**Problem description**.
Count how many lines of the records below contain the string "Open", and state only that number.

**Material provided**.
[Start]

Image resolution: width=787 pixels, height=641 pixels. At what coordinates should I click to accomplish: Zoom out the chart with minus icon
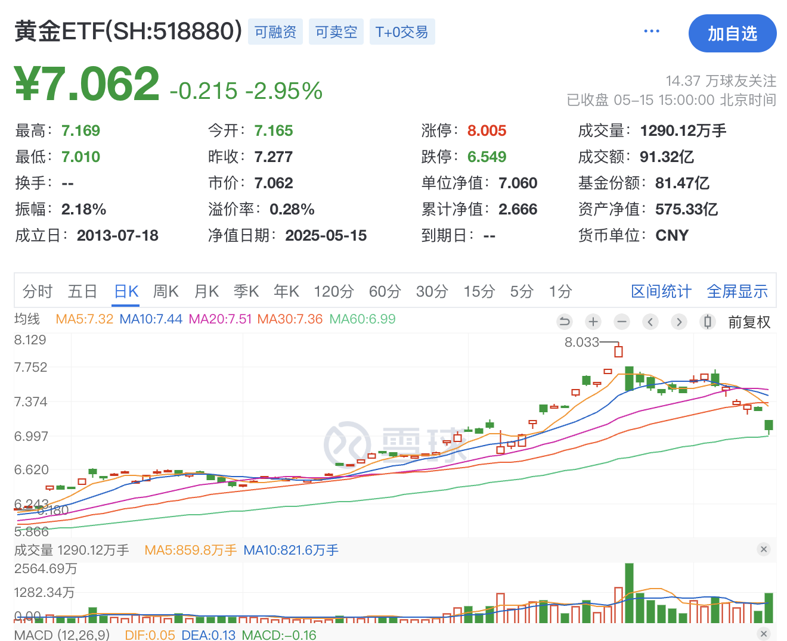[x=622, y=322]
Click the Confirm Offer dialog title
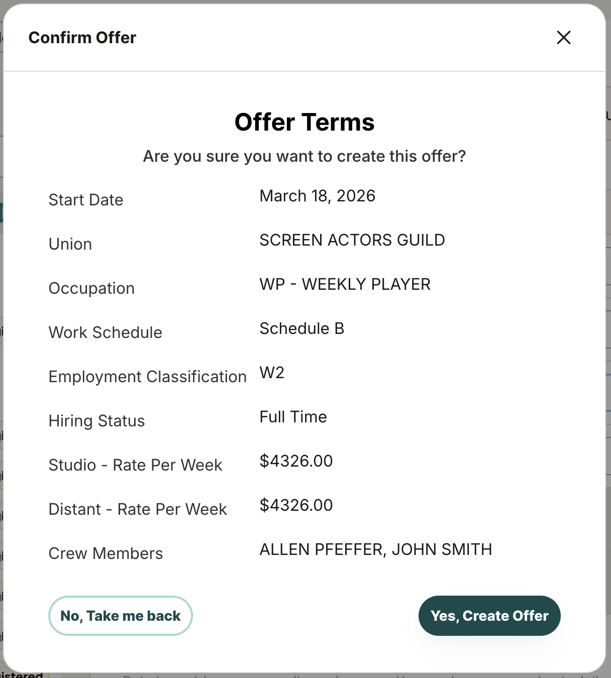The image size is (611, 678). 82,38
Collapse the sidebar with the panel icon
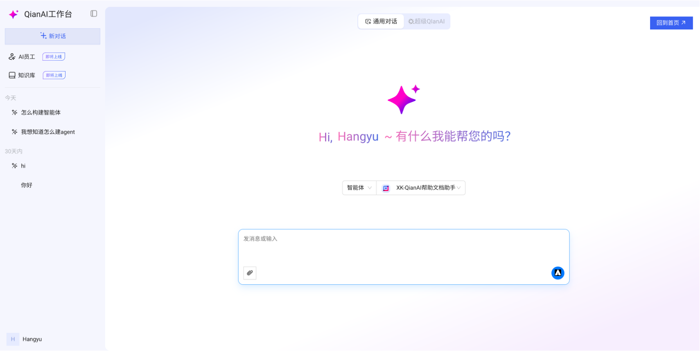The height and width of the screenshot is (351, 700). 94,14
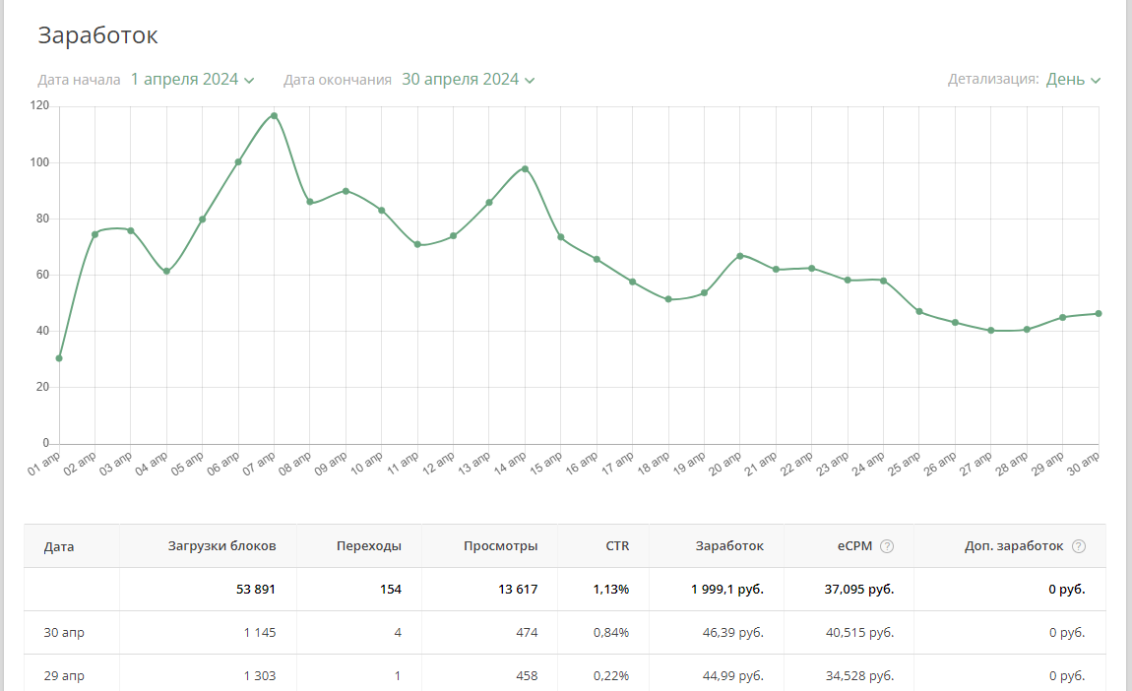The width and height of the screenshot is (1132, 691).
Task: Sort table by Дата column header
Action: [x=59, y=546]
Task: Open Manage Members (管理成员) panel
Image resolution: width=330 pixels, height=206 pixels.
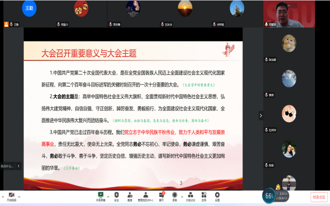Action: (x=146, y=197)
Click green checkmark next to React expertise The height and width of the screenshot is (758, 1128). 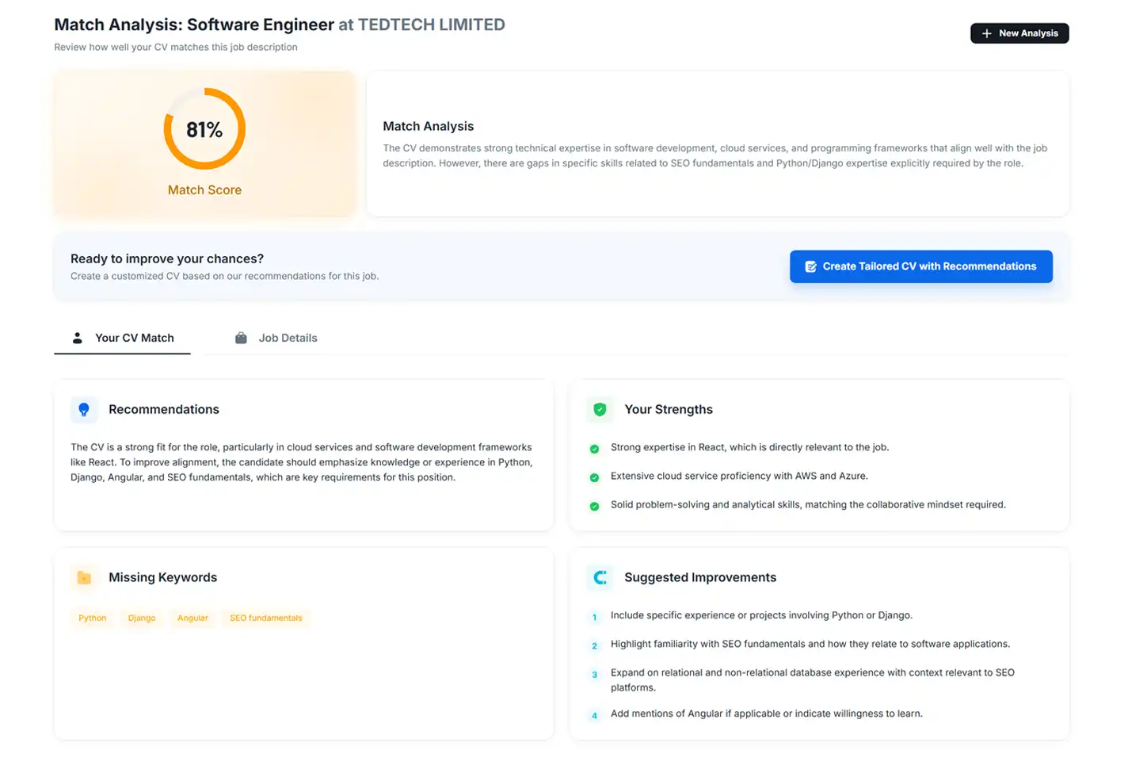click(594, 449)
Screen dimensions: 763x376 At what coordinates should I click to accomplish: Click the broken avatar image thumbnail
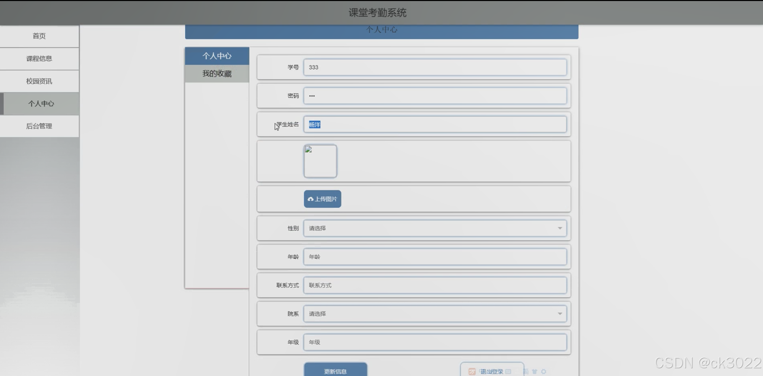(x=320, y=161)
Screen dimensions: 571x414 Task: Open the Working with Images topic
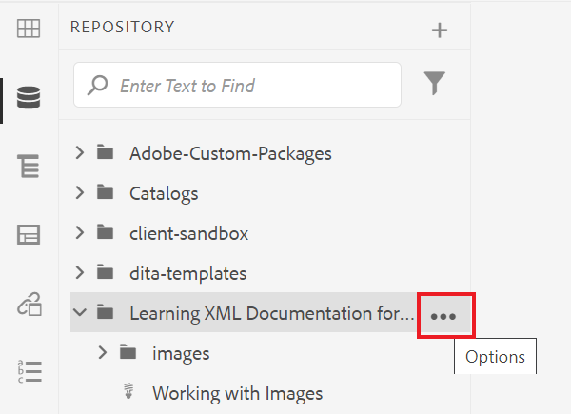pyautogui.click(x=237, y=393)
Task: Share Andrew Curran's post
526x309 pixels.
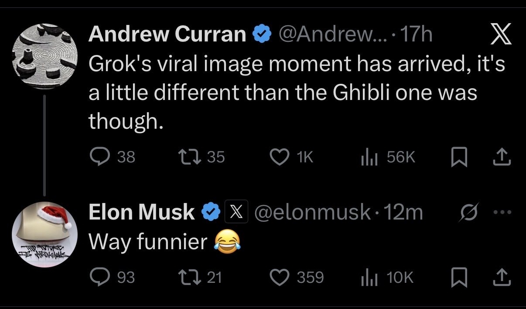Action: [x=502, y=157]
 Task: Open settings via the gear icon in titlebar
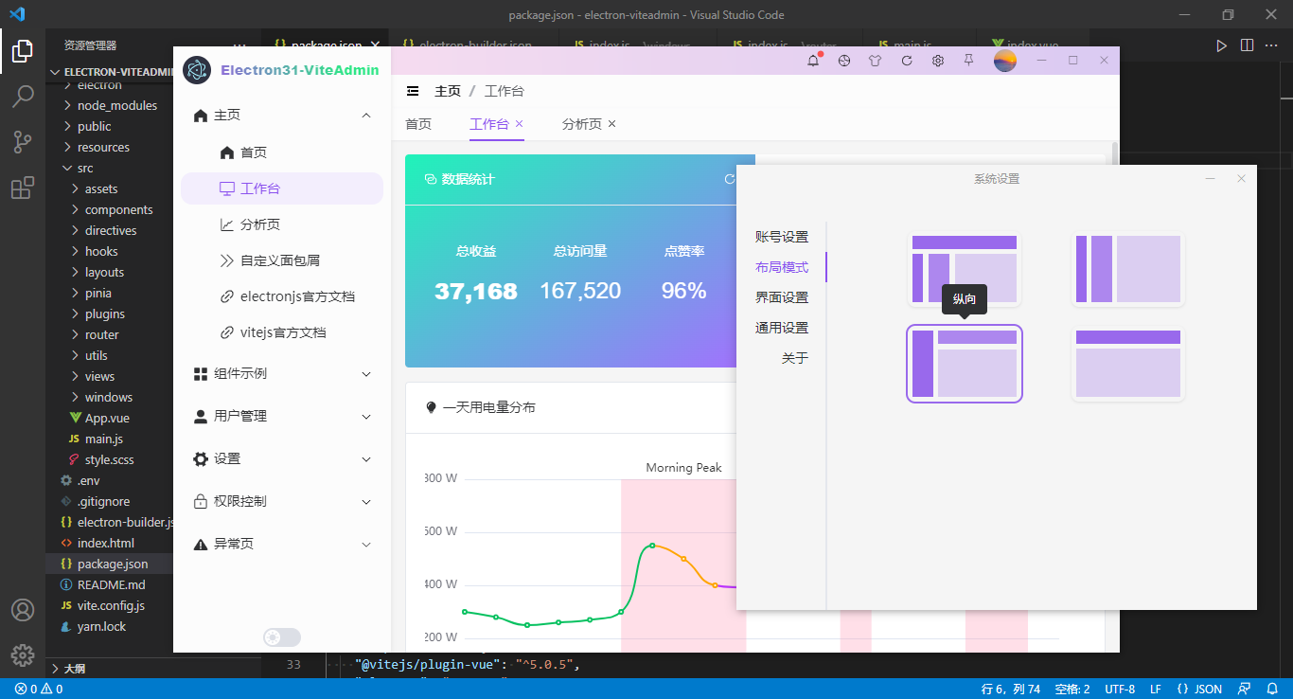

[End]

**Output**.
3